What to work on: Begin with the first line of the entries below. Copy each line exactly, stopping after the one that contains "The width and height of the screenshot is (848, 266).".

Stored items
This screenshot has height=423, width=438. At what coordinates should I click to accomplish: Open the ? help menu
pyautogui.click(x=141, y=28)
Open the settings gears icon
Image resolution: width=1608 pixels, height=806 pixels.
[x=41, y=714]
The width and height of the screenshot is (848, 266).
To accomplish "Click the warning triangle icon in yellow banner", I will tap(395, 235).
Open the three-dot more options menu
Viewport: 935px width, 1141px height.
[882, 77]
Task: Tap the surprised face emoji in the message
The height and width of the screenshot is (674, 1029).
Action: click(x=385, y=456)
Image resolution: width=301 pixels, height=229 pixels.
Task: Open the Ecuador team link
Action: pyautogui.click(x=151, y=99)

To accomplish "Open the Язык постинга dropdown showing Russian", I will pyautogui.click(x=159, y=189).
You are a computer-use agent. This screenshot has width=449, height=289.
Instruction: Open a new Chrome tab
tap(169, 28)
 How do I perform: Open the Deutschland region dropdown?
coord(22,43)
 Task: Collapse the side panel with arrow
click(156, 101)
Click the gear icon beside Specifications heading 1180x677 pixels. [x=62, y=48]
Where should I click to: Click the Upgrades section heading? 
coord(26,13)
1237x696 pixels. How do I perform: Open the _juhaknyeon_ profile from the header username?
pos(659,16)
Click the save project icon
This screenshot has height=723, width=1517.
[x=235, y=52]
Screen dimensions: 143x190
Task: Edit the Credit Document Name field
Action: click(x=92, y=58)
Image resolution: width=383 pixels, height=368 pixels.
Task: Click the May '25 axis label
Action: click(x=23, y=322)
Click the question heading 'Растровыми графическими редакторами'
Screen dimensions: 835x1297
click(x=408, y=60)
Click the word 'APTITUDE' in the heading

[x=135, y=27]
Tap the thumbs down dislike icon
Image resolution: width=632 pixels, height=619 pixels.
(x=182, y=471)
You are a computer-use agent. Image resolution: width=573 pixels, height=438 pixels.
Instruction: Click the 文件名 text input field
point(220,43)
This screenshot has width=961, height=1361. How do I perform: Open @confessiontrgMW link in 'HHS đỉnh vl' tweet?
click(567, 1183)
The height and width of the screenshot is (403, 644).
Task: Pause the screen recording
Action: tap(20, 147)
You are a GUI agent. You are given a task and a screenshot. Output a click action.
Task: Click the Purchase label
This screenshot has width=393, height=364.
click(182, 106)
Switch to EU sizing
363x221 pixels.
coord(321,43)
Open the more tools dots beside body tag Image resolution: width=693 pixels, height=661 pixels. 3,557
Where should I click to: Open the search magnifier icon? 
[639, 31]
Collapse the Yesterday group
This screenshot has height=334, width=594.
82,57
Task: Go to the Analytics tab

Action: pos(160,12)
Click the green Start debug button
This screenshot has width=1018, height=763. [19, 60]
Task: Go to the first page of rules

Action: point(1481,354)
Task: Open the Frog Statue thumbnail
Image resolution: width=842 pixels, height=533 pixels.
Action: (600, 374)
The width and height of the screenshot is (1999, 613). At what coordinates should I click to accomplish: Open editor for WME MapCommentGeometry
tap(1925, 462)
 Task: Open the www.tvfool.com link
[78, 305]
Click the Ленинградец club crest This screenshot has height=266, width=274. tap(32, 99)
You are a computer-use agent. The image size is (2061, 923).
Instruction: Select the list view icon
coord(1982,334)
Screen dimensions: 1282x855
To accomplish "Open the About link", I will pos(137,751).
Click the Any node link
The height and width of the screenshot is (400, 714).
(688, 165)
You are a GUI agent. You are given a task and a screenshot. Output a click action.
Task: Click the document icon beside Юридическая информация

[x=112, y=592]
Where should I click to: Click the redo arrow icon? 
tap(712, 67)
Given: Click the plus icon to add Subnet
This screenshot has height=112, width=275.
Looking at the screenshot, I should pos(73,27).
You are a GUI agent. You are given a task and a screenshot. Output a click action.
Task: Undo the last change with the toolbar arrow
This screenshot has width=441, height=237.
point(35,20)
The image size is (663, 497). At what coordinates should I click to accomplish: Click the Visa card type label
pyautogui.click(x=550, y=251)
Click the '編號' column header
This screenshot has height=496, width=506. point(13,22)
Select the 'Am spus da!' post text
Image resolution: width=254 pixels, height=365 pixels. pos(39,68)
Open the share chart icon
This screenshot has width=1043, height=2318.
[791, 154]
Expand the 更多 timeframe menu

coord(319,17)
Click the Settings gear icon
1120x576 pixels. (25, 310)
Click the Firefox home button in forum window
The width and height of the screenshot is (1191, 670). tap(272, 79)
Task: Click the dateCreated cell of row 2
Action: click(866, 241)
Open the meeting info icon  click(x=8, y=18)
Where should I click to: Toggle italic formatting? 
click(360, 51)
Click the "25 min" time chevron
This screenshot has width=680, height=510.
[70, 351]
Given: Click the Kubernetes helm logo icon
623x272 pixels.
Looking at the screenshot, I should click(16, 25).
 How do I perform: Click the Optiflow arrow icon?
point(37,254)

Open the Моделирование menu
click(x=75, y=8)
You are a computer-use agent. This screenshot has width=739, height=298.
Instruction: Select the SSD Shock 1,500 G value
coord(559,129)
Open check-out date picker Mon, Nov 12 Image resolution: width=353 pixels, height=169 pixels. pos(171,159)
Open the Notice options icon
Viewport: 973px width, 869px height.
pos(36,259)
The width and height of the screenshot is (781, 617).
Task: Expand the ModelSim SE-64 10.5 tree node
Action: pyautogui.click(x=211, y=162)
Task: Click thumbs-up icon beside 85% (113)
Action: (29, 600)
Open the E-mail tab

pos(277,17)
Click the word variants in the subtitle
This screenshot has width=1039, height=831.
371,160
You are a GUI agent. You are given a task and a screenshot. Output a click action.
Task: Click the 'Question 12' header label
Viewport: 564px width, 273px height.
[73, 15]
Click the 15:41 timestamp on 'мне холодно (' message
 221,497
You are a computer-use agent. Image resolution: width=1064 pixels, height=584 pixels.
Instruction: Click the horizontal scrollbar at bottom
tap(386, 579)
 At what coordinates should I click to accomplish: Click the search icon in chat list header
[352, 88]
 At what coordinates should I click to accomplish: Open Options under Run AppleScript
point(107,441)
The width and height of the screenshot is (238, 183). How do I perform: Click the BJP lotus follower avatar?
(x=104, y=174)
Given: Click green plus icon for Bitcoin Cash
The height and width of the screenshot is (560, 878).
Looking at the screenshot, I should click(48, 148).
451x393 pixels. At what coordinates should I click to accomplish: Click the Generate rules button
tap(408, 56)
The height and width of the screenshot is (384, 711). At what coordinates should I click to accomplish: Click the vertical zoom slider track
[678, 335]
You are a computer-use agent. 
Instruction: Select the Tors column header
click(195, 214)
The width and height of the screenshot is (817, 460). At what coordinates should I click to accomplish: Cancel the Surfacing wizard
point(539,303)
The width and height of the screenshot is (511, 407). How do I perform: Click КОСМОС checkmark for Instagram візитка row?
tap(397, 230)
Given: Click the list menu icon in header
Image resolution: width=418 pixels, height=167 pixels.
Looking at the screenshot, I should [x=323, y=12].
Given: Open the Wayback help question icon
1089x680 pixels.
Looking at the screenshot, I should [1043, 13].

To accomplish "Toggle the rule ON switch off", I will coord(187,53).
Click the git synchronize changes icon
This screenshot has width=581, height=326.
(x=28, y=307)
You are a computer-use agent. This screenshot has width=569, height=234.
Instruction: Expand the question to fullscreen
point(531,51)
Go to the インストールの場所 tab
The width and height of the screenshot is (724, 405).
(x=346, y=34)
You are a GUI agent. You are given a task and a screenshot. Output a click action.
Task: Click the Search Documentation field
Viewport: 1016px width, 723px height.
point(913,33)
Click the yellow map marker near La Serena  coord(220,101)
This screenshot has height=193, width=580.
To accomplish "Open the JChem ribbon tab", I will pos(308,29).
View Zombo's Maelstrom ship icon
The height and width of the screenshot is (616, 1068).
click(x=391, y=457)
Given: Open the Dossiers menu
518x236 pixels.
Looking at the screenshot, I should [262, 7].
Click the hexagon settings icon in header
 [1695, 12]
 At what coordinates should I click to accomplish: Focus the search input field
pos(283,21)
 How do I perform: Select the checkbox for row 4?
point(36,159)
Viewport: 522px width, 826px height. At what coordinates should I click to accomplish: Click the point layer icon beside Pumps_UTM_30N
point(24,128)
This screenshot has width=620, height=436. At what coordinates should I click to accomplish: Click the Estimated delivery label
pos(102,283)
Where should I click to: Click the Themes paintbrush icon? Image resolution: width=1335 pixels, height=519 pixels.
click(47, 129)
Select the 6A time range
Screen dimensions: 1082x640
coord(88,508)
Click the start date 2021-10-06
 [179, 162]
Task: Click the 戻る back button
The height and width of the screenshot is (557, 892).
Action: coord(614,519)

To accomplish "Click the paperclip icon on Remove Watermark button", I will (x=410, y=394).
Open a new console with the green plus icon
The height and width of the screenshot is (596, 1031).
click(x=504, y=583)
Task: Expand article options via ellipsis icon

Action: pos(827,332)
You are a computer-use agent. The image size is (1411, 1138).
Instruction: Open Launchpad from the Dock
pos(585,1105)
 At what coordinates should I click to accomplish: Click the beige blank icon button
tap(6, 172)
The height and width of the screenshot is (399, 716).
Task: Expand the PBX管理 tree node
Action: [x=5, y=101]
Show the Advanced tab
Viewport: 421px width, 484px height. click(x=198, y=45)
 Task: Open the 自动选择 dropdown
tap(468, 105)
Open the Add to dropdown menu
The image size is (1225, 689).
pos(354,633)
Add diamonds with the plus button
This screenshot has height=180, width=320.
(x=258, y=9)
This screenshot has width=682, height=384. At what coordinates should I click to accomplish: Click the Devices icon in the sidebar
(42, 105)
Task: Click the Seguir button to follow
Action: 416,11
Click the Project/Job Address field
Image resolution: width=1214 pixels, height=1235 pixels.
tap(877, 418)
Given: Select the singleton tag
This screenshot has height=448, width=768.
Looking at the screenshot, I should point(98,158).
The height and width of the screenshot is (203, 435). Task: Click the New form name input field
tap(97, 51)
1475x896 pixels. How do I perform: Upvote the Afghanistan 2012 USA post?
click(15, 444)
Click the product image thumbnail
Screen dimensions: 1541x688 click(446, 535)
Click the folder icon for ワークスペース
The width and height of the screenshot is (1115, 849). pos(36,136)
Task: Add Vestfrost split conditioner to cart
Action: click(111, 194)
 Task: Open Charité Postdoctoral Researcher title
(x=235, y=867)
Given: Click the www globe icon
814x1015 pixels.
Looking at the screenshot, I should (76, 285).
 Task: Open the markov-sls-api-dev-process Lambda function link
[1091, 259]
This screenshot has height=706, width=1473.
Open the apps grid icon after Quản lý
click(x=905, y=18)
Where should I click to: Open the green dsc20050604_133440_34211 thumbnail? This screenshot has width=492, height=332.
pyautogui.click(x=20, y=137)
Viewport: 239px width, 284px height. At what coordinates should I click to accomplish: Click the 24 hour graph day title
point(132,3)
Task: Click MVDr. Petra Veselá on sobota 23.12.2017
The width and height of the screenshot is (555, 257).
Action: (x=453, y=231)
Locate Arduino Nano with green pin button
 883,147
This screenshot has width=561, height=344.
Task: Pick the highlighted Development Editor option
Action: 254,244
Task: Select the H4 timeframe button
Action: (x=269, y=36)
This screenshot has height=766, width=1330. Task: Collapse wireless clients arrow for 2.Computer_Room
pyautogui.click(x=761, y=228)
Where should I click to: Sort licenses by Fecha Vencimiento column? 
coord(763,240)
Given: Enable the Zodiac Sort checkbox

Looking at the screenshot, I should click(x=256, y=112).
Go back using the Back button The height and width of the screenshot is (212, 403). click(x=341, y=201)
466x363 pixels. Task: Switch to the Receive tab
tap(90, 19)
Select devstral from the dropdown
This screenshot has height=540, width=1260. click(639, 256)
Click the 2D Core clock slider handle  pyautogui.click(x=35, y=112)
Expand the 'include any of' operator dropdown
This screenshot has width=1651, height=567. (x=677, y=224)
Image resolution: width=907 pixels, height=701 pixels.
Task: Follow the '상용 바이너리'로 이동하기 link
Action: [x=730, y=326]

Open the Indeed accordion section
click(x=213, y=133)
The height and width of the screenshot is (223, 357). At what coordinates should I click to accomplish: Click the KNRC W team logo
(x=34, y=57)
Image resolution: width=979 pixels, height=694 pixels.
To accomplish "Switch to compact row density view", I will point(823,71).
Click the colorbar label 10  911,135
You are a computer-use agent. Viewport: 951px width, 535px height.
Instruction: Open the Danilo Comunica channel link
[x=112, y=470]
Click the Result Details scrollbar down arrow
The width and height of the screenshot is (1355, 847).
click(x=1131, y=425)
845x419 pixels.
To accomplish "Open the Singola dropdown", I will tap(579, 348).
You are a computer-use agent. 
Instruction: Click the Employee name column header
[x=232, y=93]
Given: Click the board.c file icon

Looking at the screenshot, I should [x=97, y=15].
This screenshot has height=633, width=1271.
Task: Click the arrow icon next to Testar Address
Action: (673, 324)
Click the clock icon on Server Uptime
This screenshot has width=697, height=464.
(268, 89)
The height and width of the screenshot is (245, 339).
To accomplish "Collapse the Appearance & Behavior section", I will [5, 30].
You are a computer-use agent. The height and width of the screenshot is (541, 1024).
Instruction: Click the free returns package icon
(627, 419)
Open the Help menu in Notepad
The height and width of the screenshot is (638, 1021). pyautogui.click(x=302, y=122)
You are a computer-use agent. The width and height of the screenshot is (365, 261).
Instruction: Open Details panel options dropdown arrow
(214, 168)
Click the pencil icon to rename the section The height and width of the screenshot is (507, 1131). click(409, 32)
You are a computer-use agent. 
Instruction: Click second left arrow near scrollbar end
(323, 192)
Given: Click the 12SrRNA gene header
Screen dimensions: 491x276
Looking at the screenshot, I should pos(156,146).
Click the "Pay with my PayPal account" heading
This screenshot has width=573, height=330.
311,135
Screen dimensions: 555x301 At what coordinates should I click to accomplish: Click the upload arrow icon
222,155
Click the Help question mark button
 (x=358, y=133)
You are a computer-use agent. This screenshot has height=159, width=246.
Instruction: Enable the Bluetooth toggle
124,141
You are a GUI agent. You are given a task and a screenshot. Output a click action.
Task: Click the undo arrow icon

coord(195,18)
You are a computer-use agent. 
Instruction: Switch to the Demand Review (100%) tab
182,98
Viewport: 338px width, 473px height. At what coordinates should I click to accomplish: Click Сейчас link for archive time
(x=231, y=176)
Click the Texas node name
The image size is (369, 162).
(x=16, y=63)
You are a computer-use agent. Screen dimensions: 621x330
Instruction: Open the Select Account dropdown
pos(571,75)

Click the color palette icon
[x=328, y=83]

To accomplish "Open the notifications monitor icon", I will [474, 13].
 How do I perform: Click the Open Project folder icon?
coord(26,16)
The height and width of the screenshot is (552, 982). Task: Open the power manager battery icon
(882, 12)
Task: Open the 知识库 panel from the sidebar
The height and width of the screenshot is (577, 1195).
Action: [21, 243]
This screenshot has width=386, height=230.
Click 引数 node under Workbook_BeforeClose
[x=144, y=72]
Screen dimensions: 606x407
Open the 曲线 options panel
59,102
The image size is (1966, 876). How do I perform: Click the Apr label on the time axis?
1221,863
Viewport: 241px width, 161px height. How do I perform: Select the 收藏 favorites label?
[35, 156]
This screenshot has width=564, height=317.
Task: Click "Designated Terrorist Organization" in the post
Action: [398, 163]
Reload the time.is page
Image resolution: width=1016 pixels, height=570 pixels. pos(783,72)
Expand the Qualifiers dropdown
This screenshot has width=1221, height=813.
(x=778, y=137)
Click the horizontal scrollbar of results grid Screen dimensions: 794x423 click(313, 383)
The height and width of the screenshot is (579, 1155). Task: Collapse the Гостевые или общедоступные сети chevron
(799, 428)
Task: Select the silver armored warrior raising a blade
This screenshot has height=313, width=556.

Task output:
This screenshot has height=423, width=438. At what coordinates should I click to accomplish: Open the ? help menu
pyautogui.click(x=141, y=28)
Open the settings gears icon
Image resolution: width=1608 pixels, height=806 pixels.
[x=41, y=714]
The width and height of the screenshot is (848, 266).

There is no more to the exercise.